L’analyse des textes publiés dans Vaincre conduit Geneviève
Béduneau a suggéré que Pierre Plantard, dans ses écrits de jeunesse, ne fut
peut-être qu’un prête-nom ou qu’il fut poussé en avant pour dissimuler d’autres
personnalités peu pressées d’être identifiées. La période ne se prête guère à
la parade.
Après la guerre, c’est la revue Circuit qui sert de
véhicule à la pensée de Pierre Plantard. Écrits sans intérêt se mêlent à des
écrits plus intéressants du point de vue ésotérique qui traitent des
préoccupations courantes dans les milieux occultistes de l’époque. Puis
Geneviève Béduneau s’intéresse à l’hermétisme de Gisors avant de revenir aux
textes confidentiels déposés par Pierre Plantard à la BNF.

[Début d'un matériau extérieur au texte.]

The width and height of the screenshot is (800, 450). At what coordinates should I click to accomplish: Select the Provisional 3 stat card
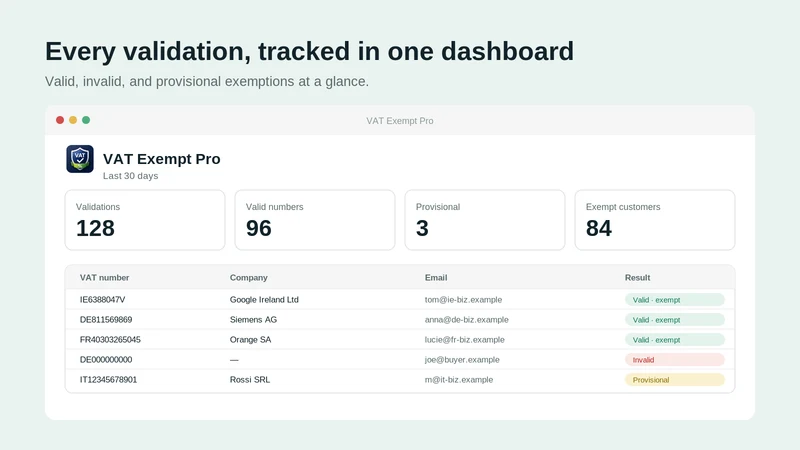click(x=485, y=220)
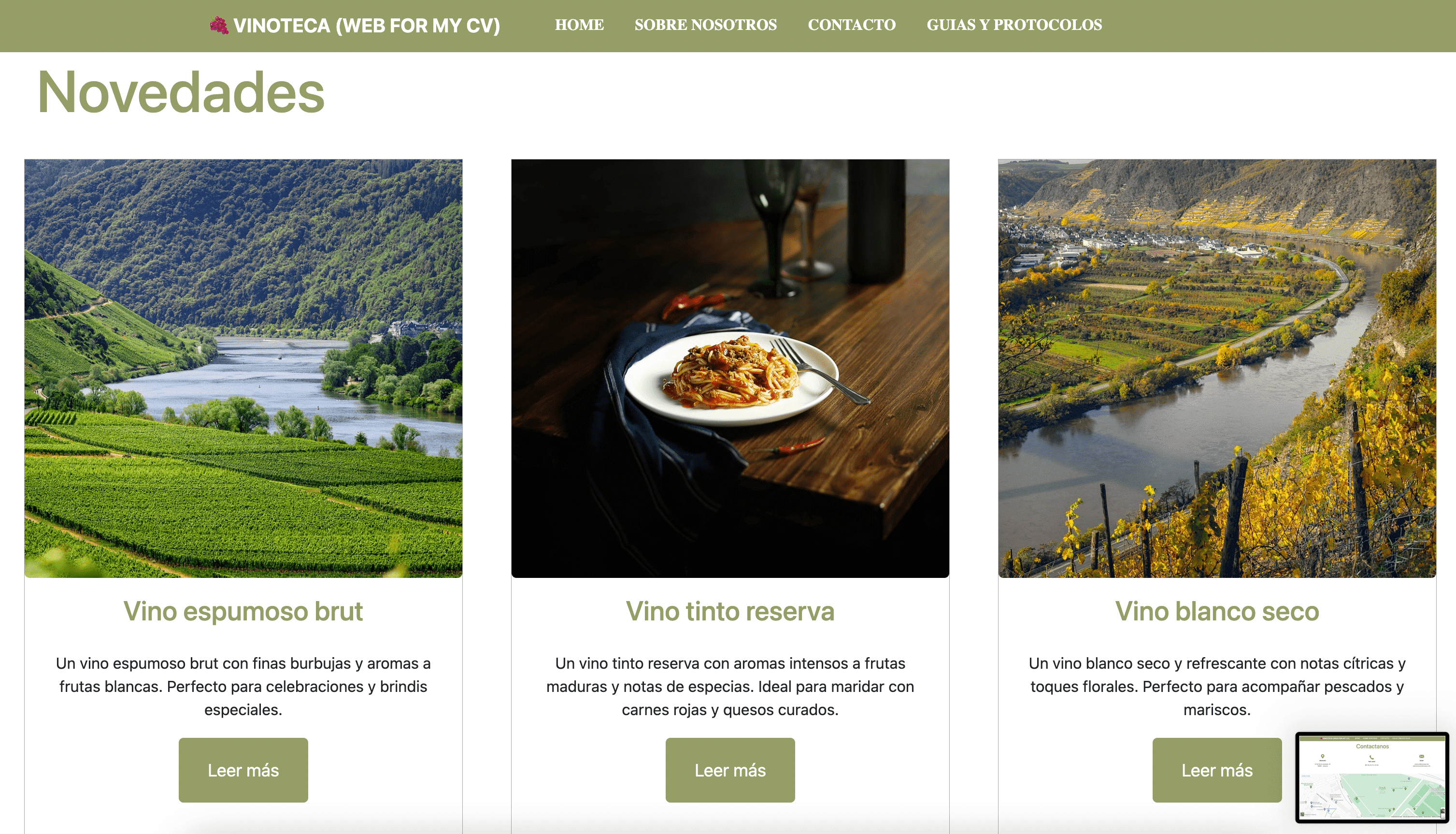Go to the HOME menu item

[579, 25]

Pierre Plantard ne cesse de mêler réalités et fictions, vrais
personnages et personnages inventés. Il est un joueur, sinon un manipulateur,
un peu escroc aussi, d’ailleurs condamné. Mais, Geneviève Béduneau le souligne,
on fait dire à Plantard beaucoup de choses qu’il n’a jamais évoquées.
Beaucoup d’imaginaires se mêlent dans cet ensemble sans que les
logiques propres à la vie des mythèmes, explicitées par Gilbert Durand, soient
repérables. Il est bien possible que ce qui apparaît comme un fatras ne soit
qu’un fatras. Bien sûr, il y aura toujours des personnes qui trouveront du
sens, hors toute rigueur scientifique, philosophique ou initiatique.
La création de Plantard fascine. Geneviève Béduneau suggère que
cette fascination fait partie d’un projet occulte. Pourquoi pas ? Mais
elle n’est guère convaincante en évoquant le projet d’Arginy ou les rivalités
coutumières entre sociétés dites initiatiques. On surestime beaucoup dans
certains microcosmes ésotériques l’action et l’influence de ces sociétés dont
Robert Amadou disait que « Parfois, elles rendent service. »
Nous sommes, avec ces questions, à contre-sens des voies
initiatiques qui veulent libérer l’être de ses conditionnements et histoires
personnelles. Tout au contraire, on développe des rêves toxiques qui ne font
qu’ajouter de la confusion.
Reste ce que Geneviève Béduneau désigne comme la « Belle
histoire », qui alimente une certaine littérature populaire.